With that in mind, Book Riot brings you five plus-sized comics characters who are are not defined by their size.
Etta Candy was originally a co-ed sorority girl at Holiday College who became Wonder Woman’s best friend in man’s world. Etta and the Holiday Girls even followed Diana to Europe, and Etta once liberated a prison camp armed with nothing but a box of candy. In post-Crisis stories, Etta has been reimagined as an African-American Air Force officer romantically-linked to Steve Trevor. But the original Etta isn’t totally gone: she’s reappeared recently in The Legend of Wonder Woman by Renae De Liz and Ray Dillon, where she and the Holiday Girls once again helped Diana save the world. Etta will be played by Lucy Davis in next year’s Wonder Woman movie.
It’s not easy being the child of a supervillain. You have basically three choices: follow their footsteps into a life of crime, change your name and hope no one ever connects you to them, or take up the hero’s mantle to put right what your parents once put wrong. Eugene Patilio, a/k/a the Fabulous Frog-Man, chose the last path to try to make up for his father’s criminal career as Leap Frog. “Borrowing” his father’s old frog suit, Eugene has fought crime alongside Spider-Man, Captain Marvel, Captain America, and others. He might not be the most competent superhero, but I guarantee any story where he appears is going to be a lot of fun.
If Frog-Man is comedic relief, Amanda Waller is all business. Waller was working for Congress, when she discovered the secret history of the Suicide Squad. Like a total badass, Waller then convinced the president not just to relaunch the Suicide Squad, but to put her in charge of it. Though she occasionally got caught up in scandals—and even spent some time in jail during Lex Luthor’s presidency—Waller has always bounced back, usually with even more power than before.
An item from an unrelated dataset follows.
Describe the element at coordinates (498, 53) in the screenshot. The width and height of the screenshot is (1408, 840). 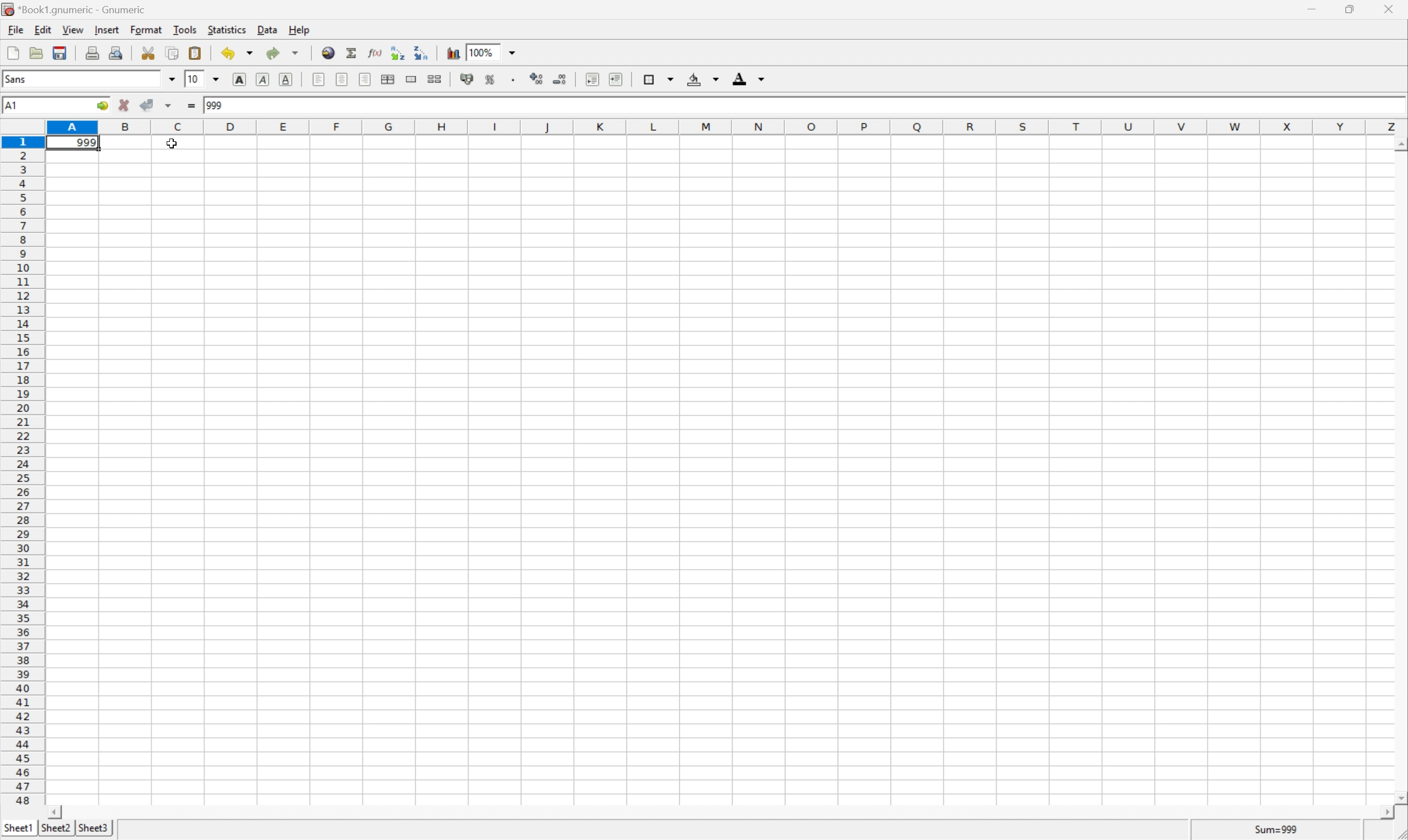
I see `Zoom` at that location.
Earlier this year, Waller was portrayed by Viola Davis in the Suicide Squad movie.
One of Asgard’s Warriors Three (with Fandral and Hogun), Volstagg has fought alongside Thor for centuries. Although he was in the past marked by cowardice, more likely to flee a battle than to engage the enemy, he has more recently overcome his fears, though Volstagg still enjoys a good feast when the battle is over, especially if there is an ample supply of mead to go with it. But through it all he has a deep sense of justice, and will offer his help when situations seem most hopeless.
Volstagg was portrayed in Thor and its sequels by Ray Stevenson.
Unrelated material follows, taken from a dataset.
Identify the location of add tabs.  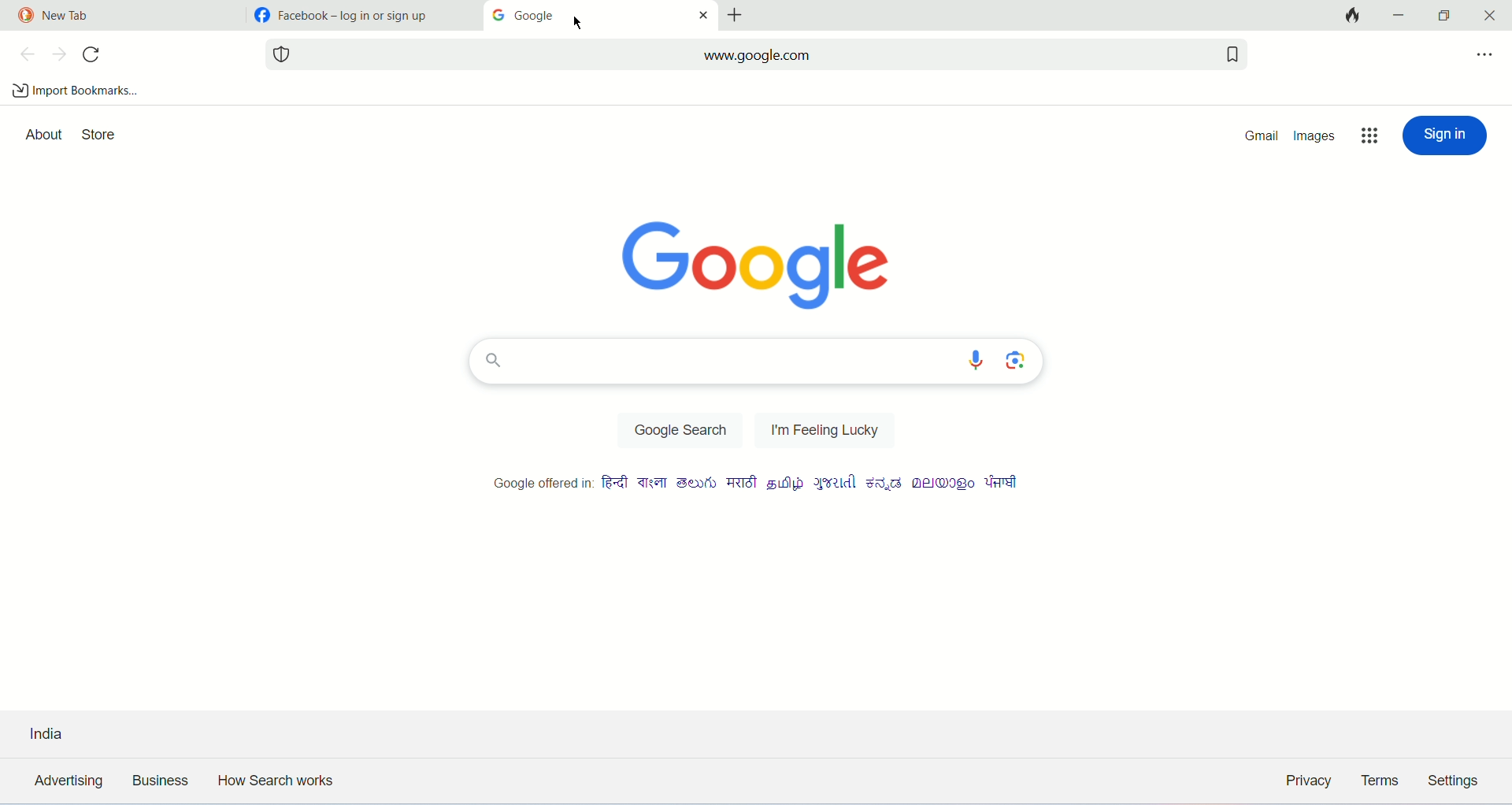
(735, 17).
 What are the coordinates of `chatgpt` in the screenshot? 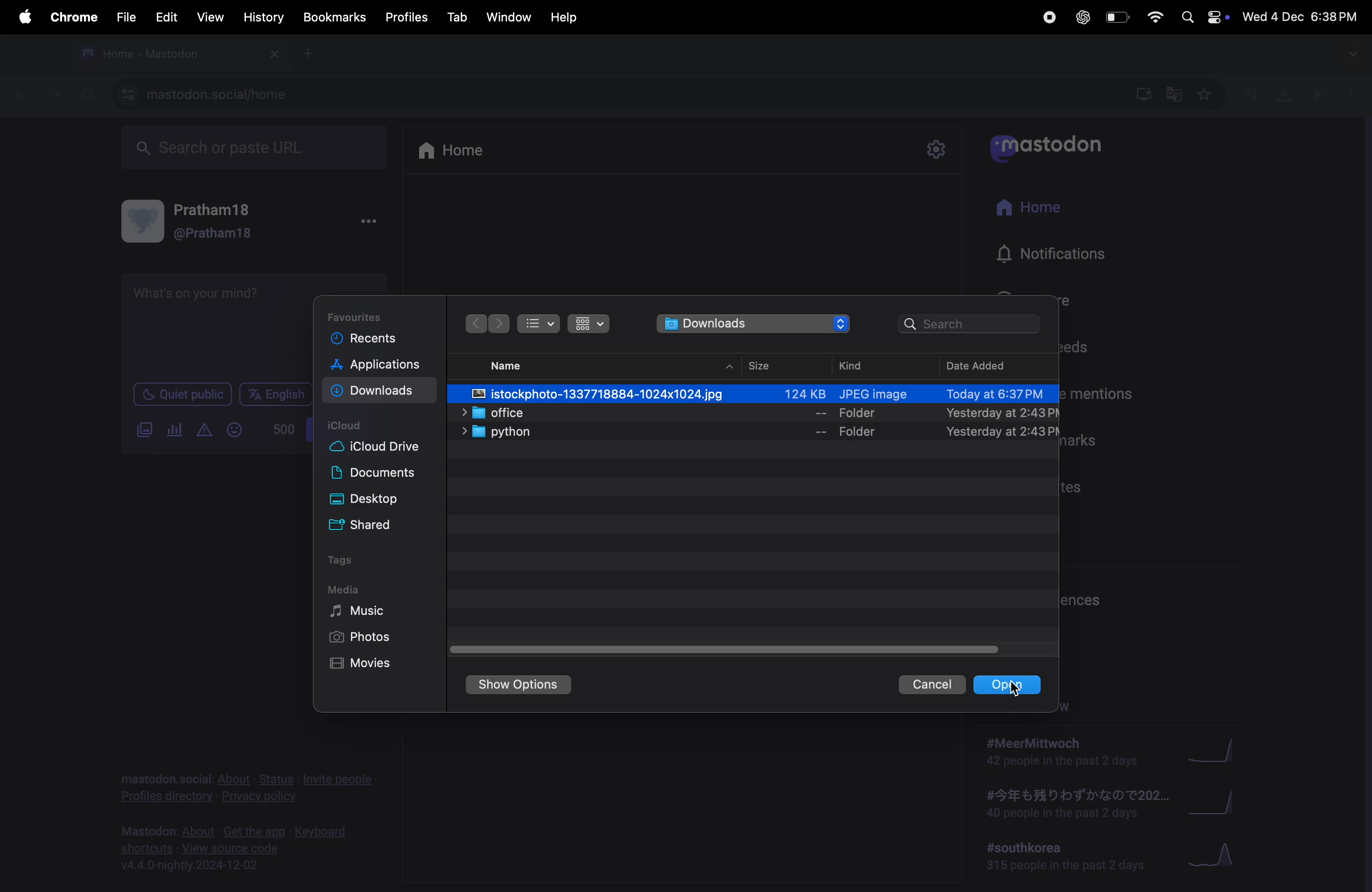 It's located at (1082, 17).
Faith Herbert, a/k/a Zephyr, is a psionically gifted “psiot” working with the Harbinger Foundation to fight crime and save the world. Using her psionic powers, Faith can float effortlessly above Los Angeles, keeping an eye out for anything amiss. But that’s not all that makes Faith cool; she’s also a geek a heart. Faith loves sci-fi, and has been known to throw the occasional Firefly quote into her banter while throwing supervillains. Plus, she’s got an awesome day job as a journalist, so she can fight injustice on two fronts (when not stuck making yet another listicle about cat videos). Faith first appeared in 1992, but she’s gained renewed focus over the past year with the launch of her own self-titled series.